So, you are a guy. You get PAID to choose the number one – hottest girl in the world. Apparently, the Maxim guy was hung-over, and he chose….. Lindsay Lohan? Hmmm….. She’s not that hot. Maybe TOP 1000, but not 100.
I still can’t believe it! I waited a week to post, just because I thought there would be a world-wide outcry to remove Linsay ‘Eat Something’Lohan from the top spot for ’07. Alas, it did not happen. I’m not even as upset that this bone-head guy picked some Internet cartoon for the list – #95, The ‘Avatar’ of Second Life. Why pick a cartoon?
MAXIM TOP 10 HOTTEST GIRLS – 2007
1. Lindsay Lohan – HA! Nada.
2. Jessica Alba – Sure
3. Scarlett Johansson – OK
4. Christina Aguilera – Um, ok
5. Jessica Biel – Yes!
6. Ali Larter – Who?
7. Eva Mendez – Yes!
8. Rihanna – Yes!
9. Eva Longoria – Old, but sure!
10. Fergie – Too much working on her fitness.
Well, this bearded bear, has created my own list of the world’s hottest girls. I’m only going to list 10: (feel free to click on for bigger picture. If you dare).
BEARDED BEAR TOP 10 HOTTEST GIRLS:
1) Miss Cardinal 2007. Our #1 this year is your typical Cardinal Fan Hottie! This delicate flower hails from the Gateway city. She enjoys putting ribbons in her hair and cheering for the Cardinal player she’s dating that week. Cardinal players have good taste in women.
2) Employed Girl – The works hard for the money. So hard for the money. Strutting in high-heels is her thang! Favorite movie is Pretty Woman.
Non taxable income – bonus!
3) Quiet Girl – The quietest girl alive! This special lady is known for not wanting to know how your day was, wondering what time you’ll be home, and NEVER wonders when the bedroom will be painted. Can you say low maintenance?
I – NEVER – COMPLAIN!
4) Gary’s 2008 New Years Dream Date! We found #4 at 2 PM on a Tuesday afternoon at Buffalo Wild Wings in East Peoria. Apparently everyday is her 21st birthday. NOTE: She met a similar minded fellow in East Peoria on match.com. His hobbies included staying on bar toilets for extended periods of time. Prediction? July wedding for these two love birds.

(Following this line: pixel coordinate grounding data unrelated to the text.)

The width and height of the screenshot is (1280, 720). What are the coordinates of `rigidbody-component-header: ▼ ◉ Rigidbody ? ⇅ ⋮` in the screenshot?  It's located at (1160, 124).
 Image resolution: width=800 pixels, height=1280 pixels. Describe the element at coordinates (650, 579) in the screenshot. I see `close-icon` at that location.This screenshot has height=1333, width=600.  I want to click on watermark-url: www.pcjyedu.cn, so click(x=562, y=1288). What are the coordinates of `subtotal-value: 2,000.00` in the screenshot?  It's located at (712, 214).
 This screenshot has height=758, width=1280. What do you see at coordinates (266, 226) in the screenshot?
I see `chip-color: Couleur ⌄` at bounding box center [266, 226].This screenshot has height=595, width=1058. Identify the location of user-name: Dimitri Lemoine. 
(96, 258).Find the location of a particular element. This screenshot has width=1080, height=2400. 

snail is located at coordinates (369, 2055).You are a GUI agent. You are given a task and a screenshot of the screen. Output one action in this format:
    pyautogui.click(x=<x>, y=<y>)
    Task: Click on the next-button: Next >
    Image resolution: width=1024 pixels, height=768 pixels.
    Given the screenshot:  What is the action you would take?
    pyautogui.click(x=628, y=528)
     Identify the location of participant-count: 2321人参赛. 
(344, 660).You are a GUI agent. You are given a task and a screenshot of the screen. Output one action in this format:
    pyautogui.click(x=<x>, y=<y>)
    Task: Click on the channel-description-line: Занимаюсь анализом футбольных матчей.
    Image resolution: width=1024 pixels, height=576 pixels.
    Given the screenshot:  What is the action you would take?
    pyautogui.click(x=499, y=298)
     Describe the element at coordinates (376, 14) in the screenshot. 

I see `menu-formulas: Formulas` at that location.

5) Big Girls don’t Cry! Ber-chicky-ber-ber! This chick is not only tall, but, useful for many household chores. Including painting ceilings without a ladder. Downside – Don’t piss her off! YES MA’AM!
T-I-I-I-I-IMBER!
6) Miss Syria. The Burka says ‘all business’, but get a few Miller’s in Ayishah and it’s PARTY like it’s 1450 BC! She hails from Afganistan, but, enjoys US luxuries such as Soap, Electricity and Water. Plus side, she’ll think a washing machine for her birthday is peachy keen.
Wink Wink big shooter.
7) Queen Latifah. This one is for nick. Watch your wallet – hommie. After watching Taxi on TNT the other day, I had a new respect for this former rap star. Her performance with Jimmy Fallon brought a tear to this Bearded Bear’s eye. Go get ’em momma!
Huffing gold paint makes me dance better
8.) Boy George. Comma Comma Comma Comma Chameleon. Patty – look out. Heard he’s playing ICC this week! He slipped onto the list becuase he’s kind of a chick. Look for a silver Toyota Solara purusing the streets of East Peoria. Then stick your head inside the car to hear Boy Georges greatest hits!
9) Miss Colts Fan. Do you wax, or just like, shave that? Go Colts! She also enjoys the Brickyard 500, the Indy 500, and any other motorsports popular in the ‘Circle City’. Find her at any Dollar Store in the Beach Grove area.
Who needs beer on Sunday?
10) The Gieco Caveman. RAAAAAAAR!
Well – he’s not my style, but, I know Brabson likes him. Not much else to say. He’s got one helluva beard, so, I guess that counts for something!